Did you move into a new neighborhood? One of the most difficult things you might experience is locating your mailbox in the area. If you have a mailbox number, that could be a bit easier. So, how do you find your mailbox number in the neighborhood?
Finding your mailbox number could be the first step to locating your mailbox. You can do this with the following steps: ask your building manager or mail carrier, go to your post office, present documents and ID proving ownership, and request a rekey. Locate mailboxes by using the USPS website.
However, if it’s a newly built house, it won’t have a mailbox, so you’ll have to install one yourself. In that case, there are rules guiding installation. Here, we discuss how you can find your mailbox number in your neighborhood.
Finding Your Mailbox in a new Neighborhood
Usually, when you move into a new house, the realtor should give you the mailbox keys and number after signing the papers along with the house keys. But that’s not always the case. Sometimes, the seller forgets to drop the key or perhaps has misplaced the key. It’s even possible that the previous homeowner never used the box. Even if you get the key, it might not be numbered. Whatever the case might be, here’s how to locate your mailbox number in the neighborhood:
1. Ask The Carrier or the Person in Charge of the Building
If you’re living in an apartment, you can ask your property manager where your mailbox is, they’ll most likely know, and once you get to the mailbox, you should find your number on it. The property manager, concierge, or whoever is in charge of your residence will usually have an idea. But if you live in a single-family home, you might not be able to do this. In that case, the best person to talk to might be the local carrier. The local carrier will often know which box belongs to which house and direct you to your box.
2. Go to Your Post Office
If you’re not able to ask the carrier or property manager, you can also come to your assigned post office. This is the post office that delivers mail and packages to your neighborhood. It doesn’t necessarily have to be the closest post office to you. So, you can ask your new neighbors or go to the nearest post office and make some inquiries. If it’s your assigned post office, they’ll likely direct you to where you should have gone.

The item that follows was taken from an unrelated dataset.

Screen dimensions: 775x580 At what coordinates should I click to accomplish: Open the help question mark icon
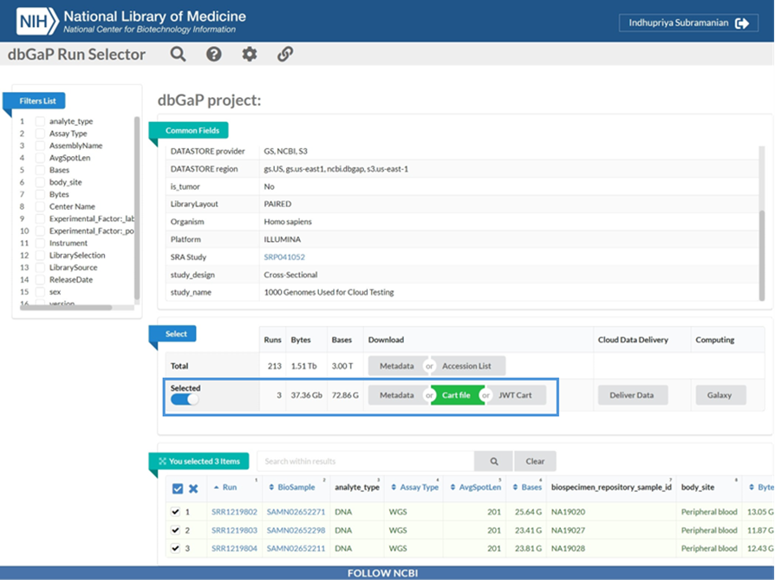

3. Present Documents That Prove Your Identity And Ownership
Once you get to the post office, show your photo ID and closing documents on the house so that they’ll know that you’re the new owner of the property. You can bring the lease documents too in case it’s rent. With your address on the documents, the post office will be able to tell you where your mailbox is in the neighborhood and the mailbox number. You can easily tell which box is yours when you get to the location because USPS either engraves the number or attaches an adhesive card with the number on it.
4. Request For the Post Office To Rekey The Box
Whether you have keys from the property seller or you don’t, it’s still advisable to rekey the mailbox. The post office will place an order for rekeying the box for you once you tell them, and this ensures that you’re the only one who has access to the box apart from the person delivering the post. The key will be ready within a week, and you can start using the box and giving out your mailbox number. While some post office locations will rekey it once you go there to ask for your mailbox number and confirm the change in ownership, not everyone will. Some require you to specifically. So, if they don’t mention it, make sure you do. Rekeying the box will only cost a few dollars.
Since you already have your mailbox number, you can start receiving mail even while you still don’t have access to your box. In this case, you can ask to pick up the mail at the office. This ensures you have easy access to it and don’t have to wait till you have the key.
How To Find the Location of Your Mailbox?
If you have your mailbox number and key but can’t seem to tell where it’s located, you can easily find it on your own. Go to the USPS website and select the “Locate a Post Office” option. Then from the dropdown menu on the next page, choose “Collection Boxes” or type usps.whitepages.com/collection_box into your browser. You’ll end up on the same page. Then, enter your address or ZIP code, and you’ll see a list and map of the collection boxes nearby.
How to Install a Mailbox
If you’re moving into a newly built house, you’ll likely be the one to install the mailbox for your residence. In that case, there are rules to comply with. They include:
- The manufactured mailbox must meet the standards of the USPS in terms of internal and external dimensions
- Curbside mailboxes must be on the right side of the road and face outward
- The house or box number must be on the front or flag side if it’s a curbside mailbox and must be at least an inch tall
- The curbside mailboxes should be between 6 and 8 inches away from the curb, and the slot for income mail has to be between 41 and 45 inches above the ground.
- The curbside mailbox should be at most 23 inches deep.
- The wood for making a curbside mailbox should not be bigger than 4×4 inches, and it can also be of aluminum or steel pipes of 2 inches in diameter.
- The locking mailbox must have slots big enough for the mail that residents receive daily.
- Flaps on the mailbox should face inward so that mail carriers can drop the mail easily.
- The mailbox, once installed, is property of USPS, and you can’t force it open because you lost your key, as that could attract prosecution and fines.
Finding your mailbox number in a new neighborhood is quite easy, and you can do that with the steps outlined above. If it’s a new home that doesn’t have a mailbox yet, you’ll have to install it yourself. Know the applicable rules before you do so.